ABOUT THIS EXERCISE: For each line in the data below that holds "Open", return a copy.

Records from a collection
▶

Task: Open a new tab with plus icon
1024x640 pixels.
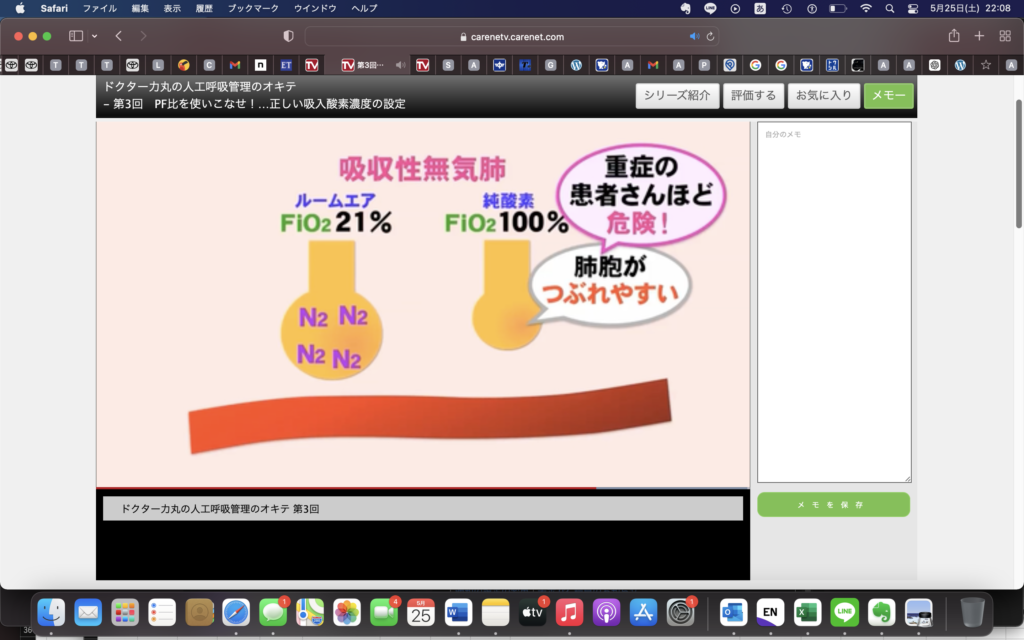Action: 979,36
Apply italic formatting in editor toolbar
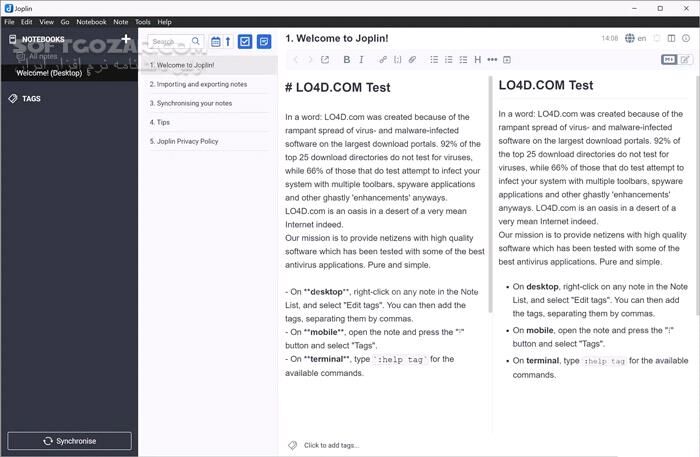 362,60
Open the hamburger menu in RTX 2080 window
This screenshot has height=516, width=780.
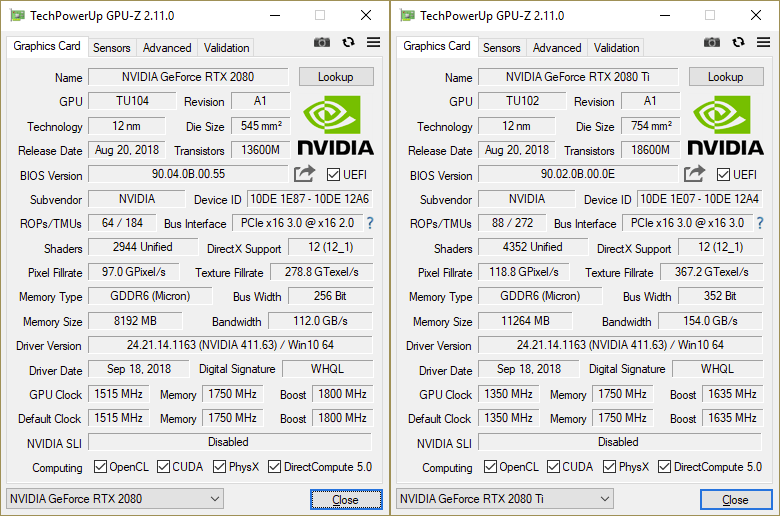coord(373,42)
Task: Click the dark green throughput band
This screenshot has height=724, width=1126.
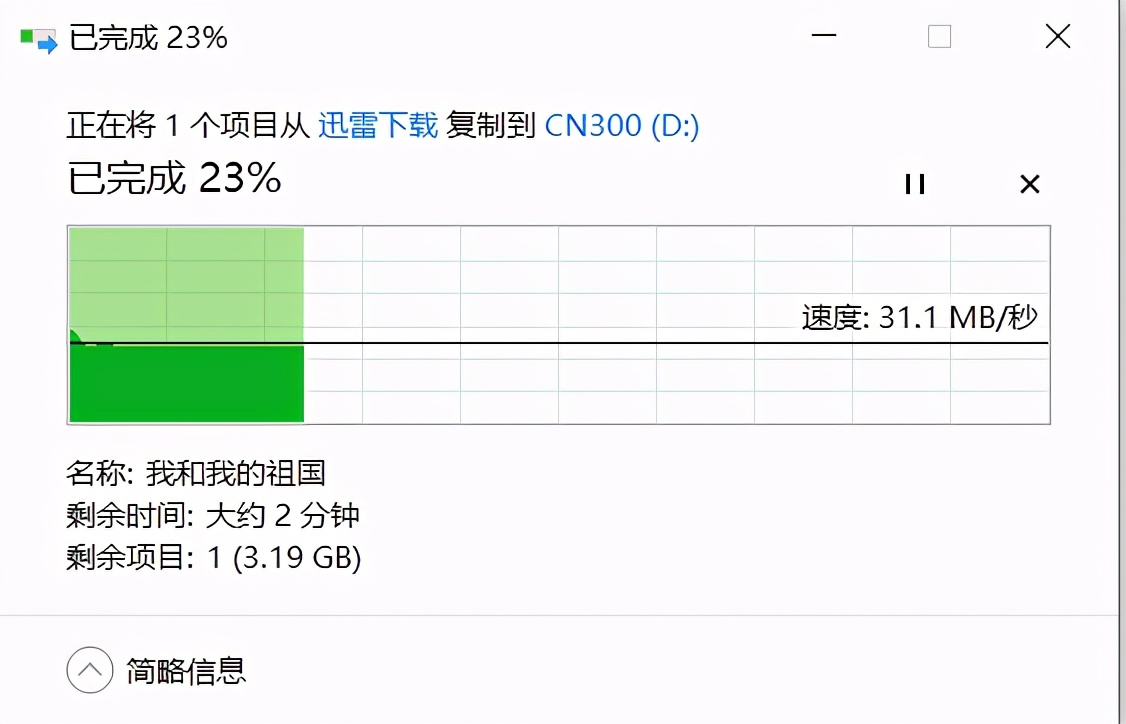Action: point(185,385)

◀

WORKED SOLUTION:
Task: Open a new tab with plus icon
Open the hamburger menu in RTX 2080 window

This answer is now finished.